In a look at default exit rates from one year after default to five years out, the percentage of borrowers who never exited default went from 87 percent to 30 percent, the percentage who were no longer in default went from 11 percent to 62 percent, and the percentage who were back in default after previously exiting it want from 2 percent to 8 percent.

Borrowers who exited default five years after entering it were most likely to be White, to have attended a two-year public school, and to have owed less than $5,000 at the time of default.

“There’s still a lot we really don’t know” about why people default and what motivates them to reengage with the system later, said Alexander Holt, a policy analyst at the Pew Charitable Trust.

Given the still limited data about borrowers who default on federal student loans, panelists agreed that more research – including longitudinal hard data and examination of loan counseling and servicing – is needed, as well as reform.

Loonin described the current state of affairs as “irrational, illogical and kind of a mess,”

Colleen Campbell, associate director for postsecondary education at the Center for American Progress, concurred with Loonin about discharge, suggesting a “targeted” way of doing it. She said it is “unfair to look at loans for everybody” and indicated that it is a matter of funding equity and “leveling the playing field” in terms of access.

“We really need to be thinking about the government investing in people and people investing in themselves,” she said. “The government should be paying more.”
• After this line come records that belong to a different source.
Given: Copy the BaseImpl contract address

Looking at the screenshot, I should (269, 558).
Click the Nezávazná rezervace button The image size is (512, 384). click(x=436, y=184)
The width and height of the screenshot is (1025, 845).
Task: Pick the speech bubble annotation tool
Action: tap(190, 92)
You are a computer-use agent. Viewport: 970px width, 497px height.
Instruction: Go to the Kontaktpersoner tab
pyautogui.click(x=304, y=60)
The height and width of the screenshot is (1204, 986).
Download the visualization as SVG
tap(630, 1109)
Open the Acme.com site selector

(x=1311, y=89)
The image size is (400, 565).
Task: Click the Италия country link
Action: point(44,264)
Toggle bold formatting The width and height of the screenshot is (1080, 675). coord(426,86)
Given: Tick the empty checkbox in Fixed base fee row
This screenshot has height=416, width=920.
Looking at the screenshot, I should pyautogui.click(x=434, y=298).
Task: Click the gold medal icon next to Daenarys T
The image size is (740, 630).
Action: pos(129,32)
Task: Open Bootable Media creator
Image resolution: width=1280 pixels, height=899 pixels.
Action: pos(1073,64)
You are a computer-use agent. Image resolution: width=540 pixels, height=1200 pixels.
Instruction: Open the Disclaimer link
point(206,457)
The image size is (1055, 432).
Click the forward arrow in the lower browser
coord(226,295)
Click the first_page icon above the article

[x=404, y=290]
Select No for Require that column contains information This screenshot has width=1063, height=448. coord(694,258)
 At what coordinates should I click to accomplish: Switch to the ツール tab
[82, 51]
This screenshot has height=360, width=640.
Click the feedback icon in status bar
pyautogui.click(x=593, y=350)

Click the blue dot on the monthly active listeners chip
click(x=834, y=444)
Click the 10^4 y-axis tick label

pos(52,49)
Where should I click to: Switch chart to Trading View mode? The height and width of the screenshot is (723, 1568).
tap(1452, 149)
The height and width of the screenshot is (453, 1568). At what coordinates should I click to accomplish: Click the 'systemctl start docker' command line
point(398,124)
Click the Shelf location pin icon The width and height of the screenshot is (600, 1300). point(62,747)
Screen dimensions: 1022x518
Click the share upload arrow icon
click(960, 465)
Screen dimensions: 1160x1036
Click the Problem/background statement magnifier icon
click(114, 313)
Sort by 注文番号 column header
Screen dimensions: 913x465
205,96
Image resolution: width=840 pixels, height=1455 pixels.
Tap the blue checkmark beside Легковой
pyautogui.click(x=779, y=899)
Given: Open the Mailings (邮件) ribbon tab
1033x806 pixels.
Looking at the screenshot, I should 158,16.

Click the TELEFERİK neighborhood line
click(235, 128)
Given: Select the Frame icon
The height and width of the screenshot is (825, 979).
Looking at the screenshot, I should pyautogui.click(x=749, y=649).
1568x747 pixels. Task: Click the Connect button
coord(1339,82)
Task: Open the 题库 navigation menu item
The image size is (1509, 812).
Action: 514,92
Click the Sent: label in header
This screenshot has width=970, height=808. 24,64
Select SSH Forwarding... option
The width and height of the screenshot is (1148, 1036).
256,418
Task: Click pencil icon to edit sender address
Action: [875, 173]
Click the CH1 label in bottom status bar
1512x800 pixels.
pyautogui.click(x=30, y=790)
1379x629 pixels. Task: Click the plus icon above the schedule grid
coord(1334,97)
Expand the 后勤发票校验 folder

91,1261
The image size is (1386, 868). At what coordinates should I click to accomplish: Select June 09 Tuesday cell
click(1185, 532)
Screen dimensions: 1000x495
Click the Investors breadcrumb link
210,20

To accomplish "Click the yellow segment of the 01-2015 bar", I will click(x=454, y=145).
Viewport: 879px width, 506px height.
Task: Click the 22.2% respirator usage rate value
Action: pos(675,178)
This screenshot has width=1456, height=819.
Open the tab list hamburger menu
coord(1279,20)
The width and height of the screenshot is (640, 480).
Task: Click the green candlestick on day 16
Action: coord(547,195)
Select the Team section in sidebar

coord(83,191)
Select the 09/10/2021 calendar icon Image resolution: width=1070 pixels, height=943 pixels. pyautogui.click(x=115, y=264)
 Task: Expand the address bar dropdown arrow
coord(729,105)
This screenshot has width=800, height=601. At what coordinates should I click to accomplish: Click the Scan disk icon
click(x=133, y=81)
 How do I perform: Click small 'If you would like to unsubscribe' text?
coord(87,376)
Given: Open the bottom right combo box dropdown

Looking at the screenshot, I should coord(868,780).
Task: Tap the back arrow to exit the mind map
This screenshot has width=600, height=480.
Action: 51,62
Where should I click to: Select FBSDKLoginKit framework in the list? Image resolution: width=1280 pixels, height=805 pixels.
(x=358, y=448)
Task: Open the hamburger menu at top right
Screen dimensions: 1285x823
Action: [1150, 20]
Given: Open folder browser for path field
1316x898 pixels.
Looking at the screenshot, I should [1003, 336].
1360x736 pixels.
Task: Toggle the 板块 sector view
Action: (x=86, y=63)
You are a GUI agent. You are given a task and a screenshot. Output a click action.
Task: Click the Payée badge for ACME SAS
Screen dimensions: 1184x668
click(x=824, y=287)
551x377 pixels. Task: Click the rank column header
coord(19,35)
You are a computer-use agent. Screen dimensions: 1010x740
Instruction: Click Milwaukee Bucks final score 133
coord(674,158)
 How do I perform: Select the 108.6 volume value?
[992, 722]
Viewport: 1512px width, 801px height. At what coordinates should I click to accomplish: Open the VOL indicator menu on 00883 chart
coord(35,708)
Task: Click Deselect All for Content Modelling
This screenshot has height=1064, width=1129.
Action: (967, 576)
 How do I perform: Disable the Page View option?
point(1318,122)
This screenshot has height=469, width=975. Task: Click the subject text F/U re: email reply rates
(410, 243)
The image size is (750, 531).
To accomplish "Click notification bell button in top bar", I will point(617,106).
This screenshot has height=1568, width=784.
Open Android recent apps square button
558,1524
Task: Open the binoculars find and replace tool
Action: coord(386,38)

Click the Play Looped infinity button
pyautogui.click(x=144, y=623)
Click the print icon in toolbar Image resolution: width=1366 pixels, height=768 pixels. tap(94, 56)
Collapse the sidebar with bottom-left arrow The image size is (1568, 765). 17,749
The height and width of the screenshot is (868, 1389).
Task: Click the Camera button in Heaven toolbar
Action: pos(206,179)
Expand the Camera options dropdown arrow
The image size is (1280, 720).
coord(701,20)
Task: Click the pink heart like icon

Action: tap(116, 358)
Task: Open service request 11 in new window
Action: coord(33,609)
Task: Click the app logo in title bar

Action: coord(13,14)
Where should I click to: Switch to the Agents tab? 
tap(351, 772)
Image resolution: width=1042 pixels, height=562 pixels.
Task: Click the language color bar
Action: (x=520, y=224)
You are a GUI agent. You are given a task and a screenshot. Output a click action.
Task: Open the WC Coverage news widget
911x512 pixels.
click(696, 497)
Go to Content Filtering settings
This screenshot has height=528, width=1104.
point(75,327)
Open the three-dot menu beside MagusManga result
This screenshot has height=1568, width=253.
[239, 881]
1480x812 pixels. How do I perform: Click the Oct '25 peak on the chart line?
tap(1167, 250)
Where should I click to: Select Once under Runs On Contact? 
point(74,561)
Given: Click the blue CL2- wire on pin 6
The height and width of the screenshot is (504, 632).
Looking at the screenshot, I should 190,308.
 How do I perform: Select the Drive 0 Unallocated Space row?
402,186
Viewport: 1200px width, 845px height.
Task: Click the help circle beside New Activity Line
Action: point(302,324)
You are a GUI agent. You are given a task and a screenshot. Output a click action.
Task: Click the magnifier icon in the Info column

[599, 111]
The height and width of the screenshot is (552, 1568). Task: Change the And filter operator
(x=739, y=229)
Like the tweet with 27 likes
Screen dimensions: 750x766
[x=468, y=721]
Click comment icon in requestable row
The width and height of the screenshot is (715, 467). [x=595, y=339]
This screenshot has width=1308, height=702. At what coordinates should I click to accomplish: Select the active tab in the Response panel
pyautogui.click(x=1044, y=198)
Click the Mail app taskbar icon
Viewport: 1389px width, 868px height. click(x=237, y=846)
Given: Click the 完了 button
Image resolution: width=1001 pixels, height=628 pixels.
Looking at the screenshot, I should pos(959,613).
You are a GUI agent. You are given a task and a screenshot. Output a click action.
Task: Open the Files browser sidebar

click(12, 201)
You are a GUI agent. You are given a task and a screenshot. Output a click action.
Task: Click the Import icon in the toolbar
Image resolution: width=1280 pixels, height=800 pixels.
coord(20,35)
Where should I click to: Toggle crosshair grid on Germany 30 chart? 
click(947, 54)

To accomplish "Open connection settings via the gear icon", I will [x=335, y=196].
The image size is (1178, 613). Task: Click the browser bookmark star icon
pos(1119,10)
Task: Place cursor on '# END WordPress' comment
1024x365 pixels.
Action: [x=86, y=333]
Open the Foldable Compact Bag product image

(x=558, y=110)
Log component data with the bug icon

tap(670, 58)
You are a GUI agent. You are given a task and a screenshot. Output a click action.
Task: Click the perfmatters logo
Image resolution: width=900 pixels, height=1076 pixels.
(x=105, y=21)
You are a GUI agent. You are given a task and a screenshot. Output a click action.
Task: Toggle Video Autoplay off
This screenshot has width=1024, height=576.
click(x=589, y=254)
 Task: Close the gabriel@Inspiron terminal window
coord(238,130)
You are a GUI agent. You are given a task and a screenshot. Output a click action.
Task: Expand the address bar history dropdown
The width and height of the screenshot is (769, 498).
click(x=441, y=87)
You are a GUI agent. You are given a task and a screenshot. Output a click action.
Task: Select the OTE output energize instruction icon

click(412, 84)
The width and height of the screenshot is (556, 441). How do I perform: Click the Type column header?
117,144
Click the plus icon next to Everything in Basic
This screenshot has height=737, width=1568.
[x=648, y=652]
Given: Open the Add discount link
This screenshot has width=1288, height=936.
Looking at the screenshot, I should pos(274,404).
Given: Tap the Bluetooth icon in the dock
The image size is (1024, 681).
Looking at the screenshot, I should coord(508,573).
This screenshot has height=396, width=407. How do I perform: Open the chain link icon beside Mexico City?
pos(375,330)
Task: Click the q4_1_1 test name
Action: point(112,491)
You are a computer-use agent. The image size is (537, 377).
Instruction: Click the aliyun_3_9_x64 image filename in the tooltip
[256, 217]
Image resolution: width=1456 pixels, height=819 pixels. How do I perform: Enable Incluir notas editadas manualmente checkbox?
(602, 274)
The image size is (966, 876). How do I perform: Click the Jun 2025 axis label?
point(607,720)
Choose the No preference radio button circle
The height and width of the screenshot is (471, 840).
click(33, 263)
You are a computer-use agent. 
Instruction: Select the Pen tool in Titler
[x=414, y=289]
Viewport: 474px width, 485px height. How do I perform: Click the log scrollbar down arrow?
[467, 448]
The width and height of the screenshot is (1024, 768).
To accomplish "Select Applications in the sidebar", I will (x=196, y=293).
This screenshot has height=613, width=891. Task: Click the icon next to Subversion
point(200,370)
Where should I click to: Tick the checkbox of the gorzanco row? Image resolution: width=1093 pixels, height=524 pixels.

The costs of default are hard to quantify and go well beyond the dollars defaulters must repay, some noted.

In conjunction with that, more research needs to be done on racial disparities in the system, said one attendee, Dr. Charles Burt. He is the student loan and foreclosure ombudsman in the banking bureau of the D.C. Department of Insurance, Securities and Banking.

Noting that about 10 percent of D.C. residents owe more than $100,000 in student loans, he said  such “crippling” debt impacts a person’s ability to save, maintain or buy a home, start or support a family and even work, as some states suspend or revoke the driver’s licenses and some professional licenses of individuals who default on federal student loans.